→ **Given task 1**: Copy the passage of the report on the contested Florida Senate seat that starts at "Mr. Yulee contests" and ends at "had been silent.".
→ **Given task 2**:
Answer these questions from the report on the contested Florida Senate seat:
(a) In what year did the two houses adopt the resolution that Mr. Mallory cites?
(b) What was the whole number of members-elect?
(c) Which article and section of the United States Constitution is quoted on the times, places, and manner of holding elections for Senators and Representatives?

The certificate of election was granted to Mr. Mallory, and he having been qualified, now holds the seat.

Mr. Yulee contests his right to the seat on the ground that he was himself elected at the first vote, because there was a quorum of each house present as appears by the journals, and he, being the only qualified person voted for, had a majority of the legal votes. Those who responded "blank," he contends, voted for no qualified person, and waived their electoral rights as effectually as if they had been silent.

Mr. Mallory opposes to this inference a resolution of the two houses adopted in 1845, by concurrent vote, which has never been rescinded, and is in the following words: "Resolved, That a majority of all the members-elect composing the two houses of general assembly shall be necessary to determine all elections devolving upon that body." The whole number of members-elect was 59, and Mr. Yulee, not having a majority of that number, was not elected. From the facts disclosed it is quite apparent that the convention took this view of the matter.

In deciding the questions which are raised out of the facts, the Constitution of the United States must, to the extent of its provisions, prevail over all other authority. That instrument gives to each State the right to elect two Senators. Article I, section 4, is in these words: "The times, places, and manner of holding elections for Senators and Representatives shall be prescribed in each State by the legislature thereof."

The words of the third section in the same article are: "The Senate of the United States shall be composed of two Senators from each State, chosen by the legislature thereof, for six years."

The first question, then, which arises is, What constitutes the legislature of Florida? For that, and that only, has the right to make the choice. The Constitution of the United States, Article I, section 1, says: "All legislative powers herein granted shall be vested in a Congress of the United States, which shall consist of a Senate and House of Representatives." The constitution of Florida declares that "the legislative power of the State shall be vested in two distinct branches, the one to be styled the senate, the other the house of representatives, both together the general assembly." These authorities leave no doubt that the two houses constitute the legislature of Florida, which holds the unqualified right under the Constitution of the United States to elect the Senators for the State.

Has this body executed the trust confided to it in such a manner as to satisfy the terms of the Constitution? The time, the place, and the manner of holding the election are all to be prescribed by it. To the time and place no objection is made, but the validity of the manner is questioned.

No mode of election is prescribed by the Constitution, but this duty is left to the discretion of the several legislatures of the States. In carrying out the power some elect by a concurrent vote of the two branches, the one having a negative upon the action of the other; others elect in a convention of the two houses, in which case (as far as your committee are advised) a majority prevails.

If numbers be regarded as a material element in such elections, it is manifest that in the same body of men different results may be produced according as one mode or the other is pursued. There may be in convention a majority in favor of a candidate, making his success by this mode certain, while with the same number in his favor he might be defeated in one of the houses if a concurrent vote is required; and such cases have occurred.

→ **Data supplied**:
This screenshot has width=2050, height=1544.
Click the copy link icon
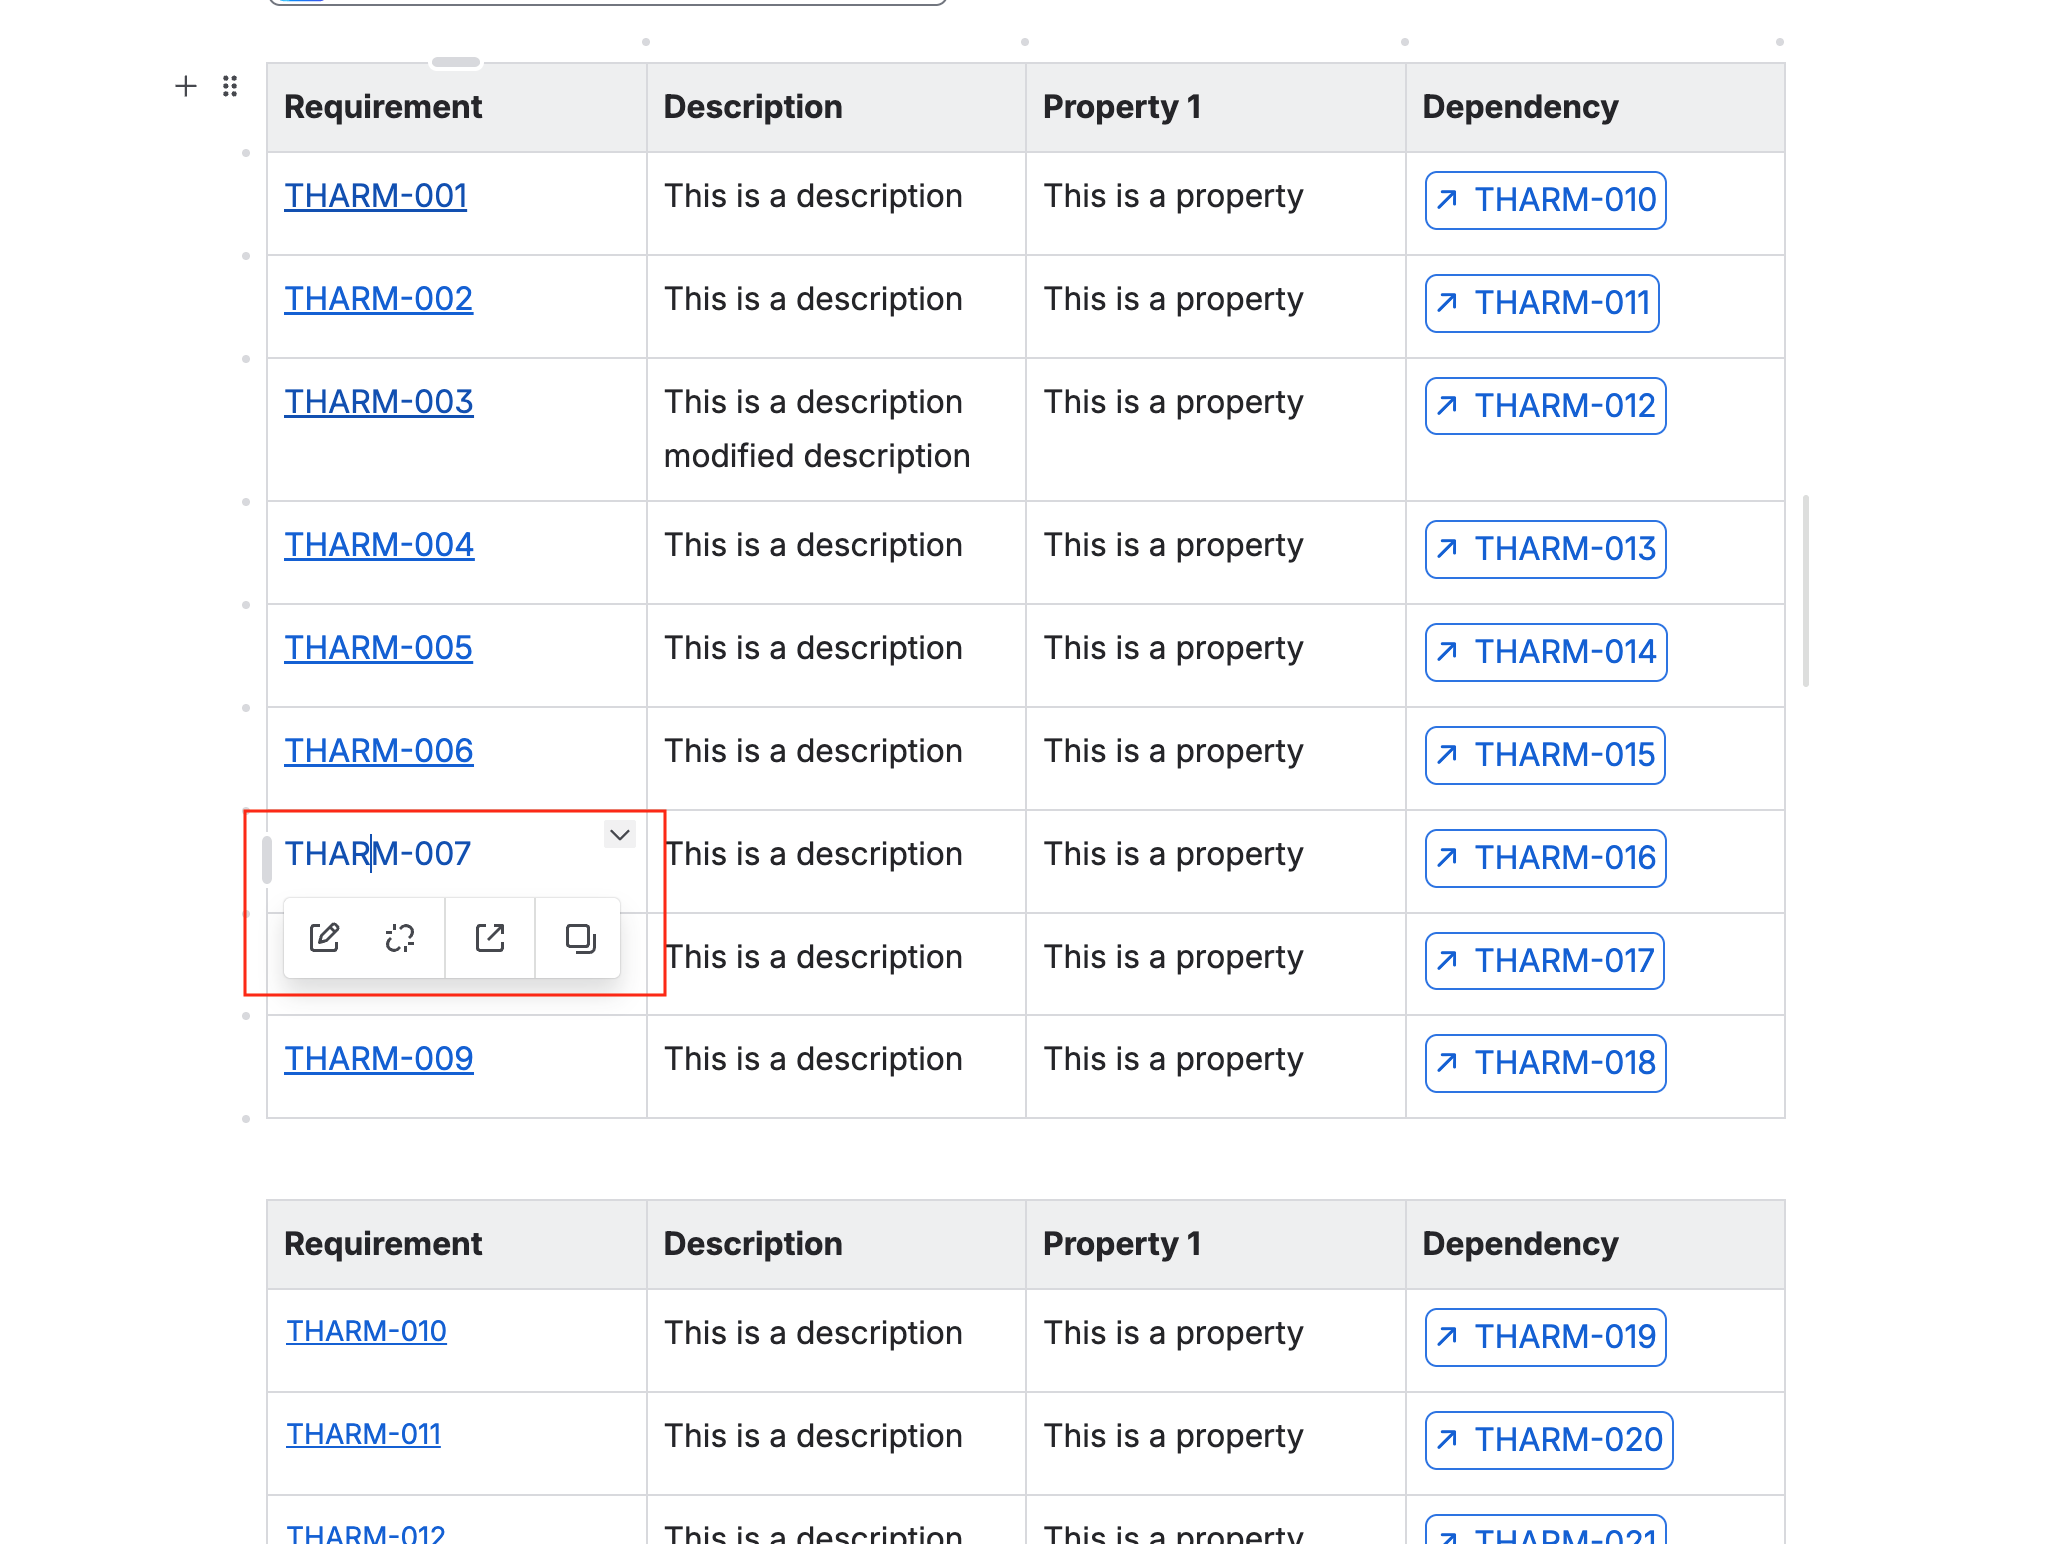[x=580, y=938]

---

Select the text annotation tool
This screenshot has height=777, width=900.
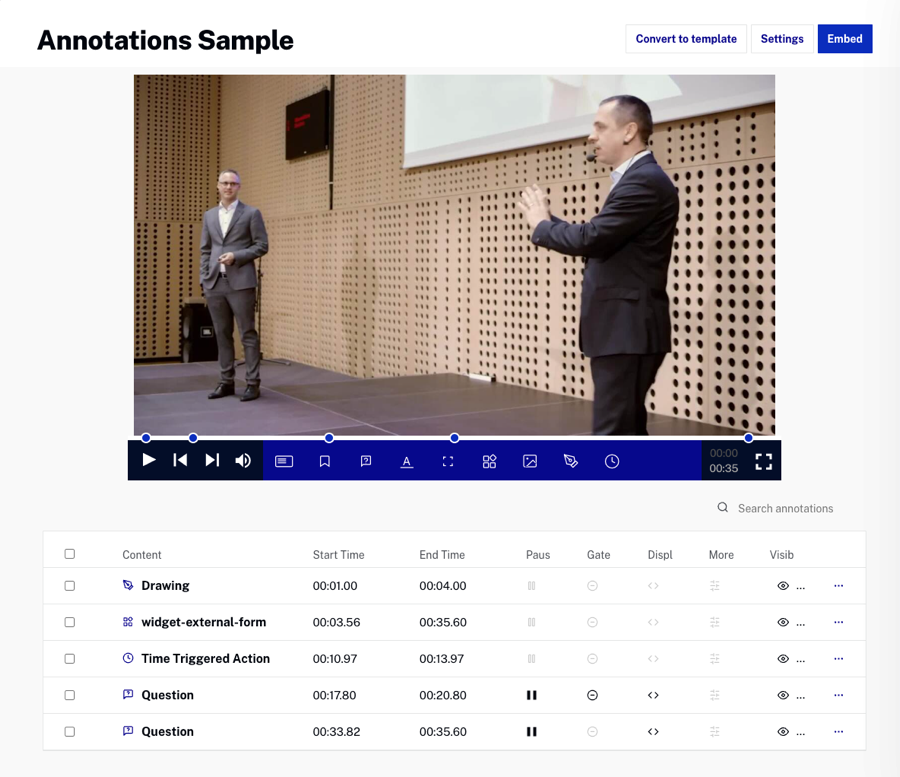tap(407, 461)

→ **Exercise solution 1**:
Mr. Yulee contests his right to the seat on the ground that he was himself elected at the first vote, because there was a quorum of each house present as appears by the journals, and he, being the only qualified person voted for, had a majority of the legal votes. Those who responded "blank," he contends, voted for no qualified person, and waived their electoral rights as effectually as if they had been silent.

→ **Exercise solution 2**:
(a) 1845
(b) 59
(c) Article I, section 4